The US Food and Drug Administration (FDA) has approved Dupixent (dupilumab) as an add-on maintenance treatment for adults with chronic obstructive pulmonary disease (COPD) who have an eosinophilic phenotype and whose condition remains inadequately controlled. Dupixent is the first biologic medicine approved in the United States for this patient population.
Jean Wright, M.D., Chief Executive Officer at The COPD Foundation, expressed optimism about the approval, stating, “People living with inadequately controlled COPD have long awaited new treatments to alleviate the daily challenges of breathlessness, coughing, wheezing, exhaustion, and frequent hospitalizations. Many patients struggle with basic activities like walking or running errands. We welcome this new therapeutic option, which offers patients a chance to better manage their disease.”
Paul Hudson, Chief Executive Officer at Sanofi, noted, “Dupixent has already transformed the treatment landscape for many diseases driven by type 2 inflammation, with one million patients treated globally. This approval marks another milestone, making Dupixent the first and only biologic approved for inadequately controlled COPD. Patients now have the opportunity to experience improved breathing and fewer exacerbations.”

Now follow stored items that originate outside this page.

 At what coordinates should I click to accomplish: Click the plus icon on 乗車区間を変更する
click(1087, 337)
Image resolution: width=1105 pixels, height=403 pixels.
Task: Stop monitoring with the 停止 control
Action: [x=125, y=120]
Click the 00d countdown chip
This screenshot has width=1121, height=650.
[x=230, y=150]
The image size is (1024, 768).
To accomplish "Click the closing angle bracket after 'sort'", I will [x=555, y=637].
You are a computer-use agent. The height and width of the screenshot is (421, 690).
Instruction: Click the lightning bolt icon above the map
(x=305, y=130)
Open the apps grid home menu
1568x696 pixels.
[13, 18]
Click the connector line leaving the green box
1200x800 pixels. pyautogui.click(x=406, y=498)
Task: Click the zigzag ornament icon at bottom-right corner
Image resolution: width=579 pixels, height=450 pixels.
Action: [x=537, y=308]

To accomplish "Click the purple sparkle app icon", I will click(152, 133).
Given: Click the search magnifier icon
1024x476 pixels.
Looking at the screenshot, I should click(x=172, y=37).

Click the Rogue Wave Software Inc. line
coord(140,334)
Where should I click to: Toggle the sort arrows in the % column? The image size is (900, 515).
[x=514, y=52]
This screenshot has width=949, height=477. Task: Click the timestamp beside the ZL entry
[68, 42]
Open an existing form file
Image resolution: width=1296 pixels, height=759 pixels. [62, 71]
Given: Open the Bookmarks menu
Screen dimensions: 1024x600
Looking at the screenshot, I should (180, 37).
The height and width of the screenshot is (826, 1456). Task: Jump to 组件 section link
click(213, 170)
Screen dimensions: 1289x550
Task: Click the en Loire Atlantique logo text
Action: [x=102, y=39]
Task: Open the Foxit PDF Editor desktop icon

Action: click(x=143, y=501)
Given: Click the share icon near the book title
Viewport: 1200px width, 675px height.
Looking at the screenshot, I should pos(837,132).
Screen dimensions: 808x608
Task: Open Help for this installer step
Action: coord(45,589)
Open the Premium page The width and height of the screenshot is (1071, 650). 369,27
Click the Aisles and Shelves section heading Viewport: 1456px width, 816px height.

The FDA approval is supported by data from two major phase 3 clinical trials, BOREAS and NOTUS, which assessed the efficacy and safety of Dupixent in adults with COPD who were on maximum standard-of-care inhaled therapies, including triple therapy. The trials included patients with blood eosinophil levels of ≥300 cells per μL. Key results from the studies include:
- A 30% reduction in the annualized rate of moderate or severe COPD exacerbations in BOREAS and a 34% reduction in NOTUS over 52 weeks, compared to placebo.
- Greater improvements in lung function, with a 74mL increase in post-bronchodilator FEV1 in BOREAS and 68mL in NOTUS at week 12, sustained through week 52.
- Statistically significant improvements in pre-bronchodilator FEV1 at both 12 and 52 weeks.
- A 51% response in health-related quality of life measures, compared to 43% and 47% with placebo, as measured by the St. George’s Respiratory Questionnaire (SGRQ).
Safety outcomes in both studies were consistent with Dupixent’s known safety profile across other indications. Common adverse events (≥2%) observed more frequently with Dupixent included viral infections, headaches, nasopharyngitis, back pain, and diarrhea, among others. A rare incidence of cholecystitis was reported in 0.6% of Dupixent-treated patients compared to 0.1% in the placebo group.
George D. Yancopoulos, M.D., Ph.D., Board Co-Chair, President, and Chief Scientific Officer at Regeneron, emphasized the significance of this approval, stating, “For the hundreds of thousands of COPD patients in the U.S., who often struggle just to breathe, Dupixent offers new hope. As a first-in-class medicine, Dupixent has shown benefits in type 2 inflammatory diseases like asthma and atopic dermatitis. Now, it provides COPD patients a novel option that significantly reduces exacerbations, improves breathing, and enhances quality of life, as demonstrated in phase 3 trials.”
The FDA granted Dupixent a Priority Review, a designation reserved for treatments that offer potentially significant improvements in managing serious conditions. In July 2024, Sanofi and Regeneron also announced that the European Medicines Agency had approved Dupixent for adults with uncontrolled COPD characterized by elevated blood eosinophils. Regulatory submissions are currently under review in other countries, including Japan.